Problem
Reproduce the entries below in full, renaming every "GUI agent" to "interface agent" and keeping everything else the same.

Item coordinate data
▽
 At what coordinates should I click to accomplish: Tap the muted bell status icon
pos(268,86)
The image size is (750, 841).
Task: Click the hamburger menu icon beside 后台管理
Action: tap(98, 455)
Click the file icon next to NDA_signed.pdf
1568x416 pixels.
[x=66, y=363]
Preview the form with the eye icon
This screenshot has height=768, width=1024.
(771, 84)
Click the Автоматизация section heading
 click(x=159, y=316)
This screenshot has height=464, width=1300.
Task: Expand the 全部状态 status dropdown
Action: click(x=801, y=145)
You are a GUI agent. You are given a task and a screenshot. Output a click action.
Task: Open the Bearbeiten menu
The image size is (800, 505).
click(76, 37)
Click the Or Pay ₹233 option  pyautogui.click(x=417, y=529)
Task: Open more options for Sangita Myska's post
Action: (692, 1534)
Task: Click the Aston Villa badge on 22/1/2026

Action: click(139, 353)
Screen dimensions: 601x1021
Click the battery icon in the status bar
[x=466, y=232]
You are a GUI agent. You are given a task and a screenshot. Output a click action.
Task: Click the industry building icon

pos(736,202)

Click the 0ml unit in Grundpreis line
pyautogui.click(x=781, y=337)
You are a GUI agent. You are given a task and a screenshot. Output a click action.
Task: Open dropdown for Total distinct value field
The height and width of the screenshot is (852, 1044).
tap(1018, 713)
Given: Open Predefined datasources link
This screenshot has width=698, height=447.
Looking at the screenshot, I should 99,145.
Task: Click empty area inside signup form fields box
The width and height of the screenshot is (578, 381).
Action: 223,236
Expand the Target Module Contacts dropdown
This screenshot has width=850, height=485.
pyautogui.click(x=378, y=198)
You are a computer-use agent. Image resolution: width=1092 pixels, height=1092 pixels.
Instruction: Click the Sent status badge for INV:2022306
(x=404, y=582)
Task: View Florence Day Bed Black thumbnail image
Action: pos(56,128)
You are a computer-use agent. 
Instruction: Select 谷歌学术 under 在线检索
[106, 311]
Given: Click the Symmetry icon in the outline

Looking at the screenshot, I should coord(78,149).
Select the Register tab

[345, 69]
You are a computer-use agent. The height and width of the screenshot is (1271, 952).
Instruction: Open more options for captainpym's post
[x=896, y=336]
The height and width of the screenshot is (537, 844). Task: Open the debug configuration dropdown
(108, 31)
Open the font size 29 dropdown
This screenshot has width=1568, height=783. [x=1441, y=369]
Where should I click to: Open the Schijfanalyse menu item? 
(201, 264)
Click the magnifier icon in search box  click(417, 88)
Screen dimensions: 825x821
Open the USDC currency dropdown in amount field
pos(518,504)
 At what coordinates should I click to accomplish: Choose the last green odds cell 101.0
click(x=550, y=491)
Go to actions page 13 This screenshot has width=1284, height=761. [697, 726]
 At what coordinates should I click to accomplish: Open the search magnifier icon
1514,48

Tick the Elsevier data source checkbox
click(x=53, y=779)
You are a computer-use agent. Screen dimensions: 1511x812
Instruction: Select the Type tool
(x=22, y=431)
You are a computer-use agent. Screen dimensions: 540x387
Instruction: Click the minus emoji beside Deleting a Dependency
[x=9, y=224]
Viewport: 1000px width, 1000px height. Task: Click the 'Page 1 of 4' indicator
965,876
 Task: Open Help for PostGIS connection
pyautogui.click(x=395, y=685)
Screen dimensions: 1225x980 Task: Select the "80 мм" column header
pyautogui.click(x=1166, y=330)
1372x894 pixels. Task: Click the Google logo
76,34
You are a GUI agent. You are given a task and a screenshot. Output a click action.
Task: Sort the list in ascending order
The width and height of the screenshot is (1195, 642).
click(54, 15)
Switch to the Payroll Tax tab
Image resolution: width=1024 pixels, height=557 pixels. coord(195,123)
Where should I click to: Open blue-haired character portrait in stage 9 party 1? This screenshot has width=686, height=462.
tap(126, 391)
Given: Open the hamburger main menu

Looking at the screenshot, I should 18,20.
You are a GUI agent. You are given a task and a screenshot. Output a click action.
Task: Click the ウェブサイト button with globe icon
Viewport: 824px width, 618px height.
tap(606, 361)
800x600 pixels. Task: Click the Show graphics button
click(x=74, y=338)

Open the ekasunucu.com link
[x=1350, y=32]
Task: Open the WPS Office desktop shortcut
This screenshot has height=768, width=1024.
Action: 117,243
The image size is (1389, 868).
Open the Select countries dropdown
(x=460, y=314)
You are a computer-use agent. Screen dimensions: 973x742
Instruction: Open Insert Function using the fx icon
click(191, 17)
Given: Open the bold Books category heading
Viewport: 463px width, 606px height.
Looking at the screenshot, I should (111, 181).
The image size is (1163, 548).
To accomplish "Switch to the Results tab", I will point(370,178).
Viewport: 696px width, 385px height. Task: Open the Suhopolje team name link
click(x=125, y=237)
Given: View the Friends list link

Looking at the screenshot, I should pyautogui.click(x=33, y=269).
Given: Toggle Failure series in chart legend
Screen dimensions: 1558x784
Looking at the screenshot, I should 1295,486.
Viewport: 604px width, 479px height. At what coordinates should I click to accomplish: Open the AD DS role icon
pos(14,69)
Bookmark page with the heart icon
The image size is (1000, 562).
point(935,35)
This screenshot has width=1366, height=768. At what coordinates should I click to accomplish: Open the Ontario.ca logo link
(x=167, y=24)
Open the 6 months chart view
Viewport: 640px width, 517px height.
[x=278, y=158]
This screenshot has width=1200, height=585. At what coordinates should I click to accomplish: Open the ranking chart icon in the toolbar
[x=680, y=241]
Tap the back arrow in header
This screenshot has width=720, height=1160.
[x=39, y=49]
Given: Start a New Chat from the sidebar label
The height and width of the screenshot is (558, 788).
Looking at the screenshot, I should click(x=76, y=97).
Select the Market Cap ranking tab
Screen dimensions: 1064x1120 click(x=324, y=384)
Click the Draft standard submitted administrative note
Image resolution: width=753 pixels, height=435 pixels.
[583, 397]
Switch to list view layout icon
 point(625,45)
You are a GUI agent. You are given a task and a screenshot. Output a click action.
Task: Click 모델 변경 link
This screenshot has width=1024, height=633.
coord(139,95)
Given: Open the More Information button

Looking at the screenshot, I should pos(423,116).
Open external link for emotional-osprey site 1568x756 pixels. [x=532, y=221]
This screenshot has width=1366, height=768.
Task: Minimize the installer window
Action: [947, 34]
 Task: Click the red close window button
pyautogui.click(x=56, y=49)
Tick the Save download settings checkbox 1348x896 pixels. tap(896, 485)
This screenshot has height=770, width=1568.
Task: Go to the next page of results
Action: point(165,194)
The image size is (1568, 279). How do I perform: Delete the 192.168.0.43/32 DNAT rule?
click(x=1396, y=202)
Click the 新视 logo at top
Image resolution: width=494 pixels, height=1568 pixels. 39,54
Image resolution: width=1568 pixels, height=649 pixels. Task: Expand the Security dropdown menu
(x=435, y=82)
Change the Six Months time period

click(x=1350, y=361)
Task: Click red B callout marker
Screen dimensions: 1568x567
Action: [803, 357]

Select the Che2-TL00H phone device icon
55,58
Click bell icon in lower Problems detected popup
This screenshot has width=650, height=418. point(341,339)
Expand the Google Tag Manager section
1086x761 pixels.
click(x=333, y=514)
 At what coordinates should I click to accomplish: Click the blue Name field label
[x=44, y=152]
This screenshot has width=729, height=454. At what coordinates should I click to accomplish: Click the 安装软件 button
△
Solution
 At what coordinates should I click to accomplish: Tap the muted bell status icon
pos(268,86)
The image size is (750, 841).
Task: Click the hamburger menu icon beside 后台管理
Action: tap(98, 455)
Click the file icon next to NDA_signed.pdf
1568x416 pixels.
[x=66, y=363]
Preview the form with the eye icon
This screenshot has height=768, width=1024.
(771, 84)
Click the Автоматизация section heading
 click(x=159, y=316)
This screenshot has height=464, width=1300.
Task: Expand the 全部状态 status dropdown
Action: click(x=801, y=145)
You are a interface agent. You are given a task and a screenshot. Output a click action.
Task: Open the Bearbeiten menu
The image size is (800, 505).
click(76, 37)
Click the Or Pay ₹233 option  pyautogui.click(x=417, y=529)
Task: Open more options for Sangita Myska's post
Action: (692, 1534)
Task: Click the Aston Villa badge on 22/1/2026

Action: click(139, 353)
Screen dimensions: 601x1021
Click the battery icon in the status bar
[x=466, y=232]
You are a interface agent. You are given a task and a screenshot. Output a click action.
Task: Click the industry building icon

pos(736,202)

Click the 0ml unit in Grundpreis line
pyautogui.click(x=781, y=337)
You are a interface agent. You are given a task and a screenshot. Output a click action.
Task: Open dropdown for Total distinct value field
The height and width of the screenshot is (852, 1044).
tap(1018, 713)
Given: Open Predefined datasources link
This screenshot has width=698, height=447.
Looking at the screenshot, I should 99,145.
Task: Click empty area inside signup form fields box
The width and height of the screenshot is (578, 381).
Action: 223,236
Expand the Target Module Contacts dropdown
This screenshot has width=850, height=485.
pyautogui.click(x=378, y=198)
You are a computer-use agent. Image resolution: width=1092 pixels, height=1092 pixels.
Instruction: Click the Sent status badge for INV:2022306
(x=404, y=582)
Task: View Florence Day Bed Black thumbnail image
Action: pos(56,128)
You are a computer-use agent. 
Instruction: Select 谷歌学术 under 在线检索
[106, 311]
Given: Click the Symmetry icon in the outline

Looking at the screenshot, I should coord(78,149).
Select the Register tab

[345, 69]
You are a computer-use agent. The height and width of the screenshot is (1271, 952).
Instruction: Open more options for captainpym's post
[x=896, y=336]
The height and width of the screenshot is (537, 844). Task: Open the debug configuration dropdown
(108, 31)
Open the font size 29 dropdown
This screenshot has width=1568, height=783. [x=1441, y=369]
Where should I click to: Open the Schijfanalyse menu item? 
(201, 264)
Click the magnifier icon in search box  click(417, 88)
Screen dimensions: 825x821
Open the USDC currency dropdown in amount field
pos(518,504)
 At what coordinates should I click to accomplish: Choose the last green odds cell 101.0
click(x=550, y=491)
Go to actions page 13 This screenshot has width=1284, height=761. [697, 726]
 At what coordinates should I click to accomplish: Open the search magnifier icon
1514,48

Tick the Elsevier data source checkbox
click(x=53, y=779)
You are a computer-use agent. Screen dimensions: 1511x812
Instruction: Select the Type tool
(x=22, y=431)
You are a computer-use agent. Screen dimensions: 540x387
Instruction: Click the minus emoji beside Deleting a Dependency
[x=9, y=224]
Viewport: 1000px width, 1000px height. Task: Click the 'Page 1 of 4' indicator
965,876
 Task: Open Help for PostGIS connection
pyautogui.click(x=395, y=685)
Screen dimensions: 1225x980 Task: Select the "80 мм" column header
pyautogui.click(x=1166, y=330)
1372x894 pixels. Task: Click the Google logo
76,34
You are a interface agent. You are given a task and a screenshot. Output a click action.
Task: Sort the list in ascending order
The width and height of the screenshot is (1195, 642).
click(54, 15)
Switch to the Payroll Tax tab
Image resolution: width=1024 pixels, height=557 pixels. coord(195,123)
Where should I click to: Open blue-haired character portrait in stage 9 party 1? This screenshot has width=686, height=462.
tap(126, 391)
Given: Open the hamburger main menu

Looking at the screenshot, I should 18,20.
You are a interface agent. You are given a task and a screenshot. Output a click action.
Task: Click the ウェブサイト button with globe icon
Viewport: 824px width, 618px height.
tap(606, 361)
800x600 pixels. Task: Click the Show graphics button
click(x=74, y=338)

Open the ekasunucu.com link
[x=1350, y=32]
Task: Open the WPS Office desktop shortcut
This screenshot has height=768, width=1024.
Action: 117,243
The image size is (1389, 868).
Open the Select countries dropdown
(x=460, y=314)
You are a computer-use agent. Screen dimensions: 973x742
Instruction: Open Insert Function using the fx icon
click(191, 17)
Given: Open the bold Books category heading
Viewport: 463px width, 606px height.
Looking at the screenshot, I should (111, 181).
The image size is (1163, 548).
To accomplish "Switch to the Results tab", I will point(370,178).
Viewport: 696px width, 385px height. Task: Open the Suhopolje team name link
click(x=125, y=237)
Given: View the Friends list link

Looking at the screenshot, I should pyautogui.click(x=33, y=269).
Given: Toggle Failure series in chart legend
Screen dimensions: 1558x784
Looking at the screenshot, I should 1295,486.
Viewport: 604px width, 479px height. At what coordinates should I click to accomplish: Open the AD DS role icon
pos(14,69)
Bookmark page with the heart icon
The image size is (1000, 562).
point(935,35)
This screenshot has width=1366, height=768. At what coordinates should I click to accomplish: Open the Ontario.ca logo link
(x=167, y=24)
Open the 6 months chart view
Viewport: 640px width, 517px height.
[x=278, y=158]
This screenshot has width=1200, height=585. At what coordinates should I click to accomplish: Open the ranking chart icon in the toolbar
[x=680, y=241]
Tap the back arrow in header
This screenshot has width=720, height=1160.
[x=39, y=49]
Given: Start a New Chat from the sidebar label
The height and width of the screenshot is (558, 788).
Looking at the screenshot, I should click(x=76, y=97).
Select the Market Cap ranking tab
Screen dimensions: 1064x1120 click(x=324, y=384)
Click the Draft standard submitted administrative note
Image resolution: width=753 pixels, height=435 pixels.
[583, 397]
Switch to list view layout icon
 point(625,45)
You are a interface agent. You are given a task and a screenshot. Output a click action.
Task: Click 모델 변경 link
This screenshot has width=1024, height=633.
coord(139,95)
Given: Open the More Information button

Looking at the screenshot, I should pos(423,116).
Open external link for emotional-osprey site 1568x756 pixels. [x=532, y=221]
This screenshot has width=1366, height=768.
Task: Minimize the installer window
Action: [947, 34]
 Task: Click the red close window button
pyautogui.click(x=56, y=49)
Tick the Save download settings checkbox 1348x896 pixels. tap(896, 485)
This screenshot has height=770, width=1568.
Task: Go to the next page of results
Action: point(165,194)
The image size is (1568, 279). How do I perform: Delete the 192.168.0.43/32 DNAT rule?
click(x=1396, y=202)
Click the 新视 logo at top
Image resolution: width=494 pixels, height=1568 pixels. 39,54
Image resolution: width=1568 pixels, height=649 pixels. Task: Expand the Security dropdown menu
(x=435, y=82)
Change the Six Months time period

click(x=1350, y=361)
Task: Click red B callout marker
Screen dimensions: 1568x567
Action: [803, 357]

Select the Che2-TL00H phone device icon
55,58
Click bell icon in lower Problems detected popup
This screenshot has width=650, height=418. point(341,339)
Expand the Google Tag Manager section
1086x761 pixels.
click(x=333, y=514)
 At what coordinates should I click to accomplish: Click the blue Name field label
[x=44, y=152]
This screenshot has width=729, height=454. At what coordinates should I click to accomplish: Click the 安装软件 button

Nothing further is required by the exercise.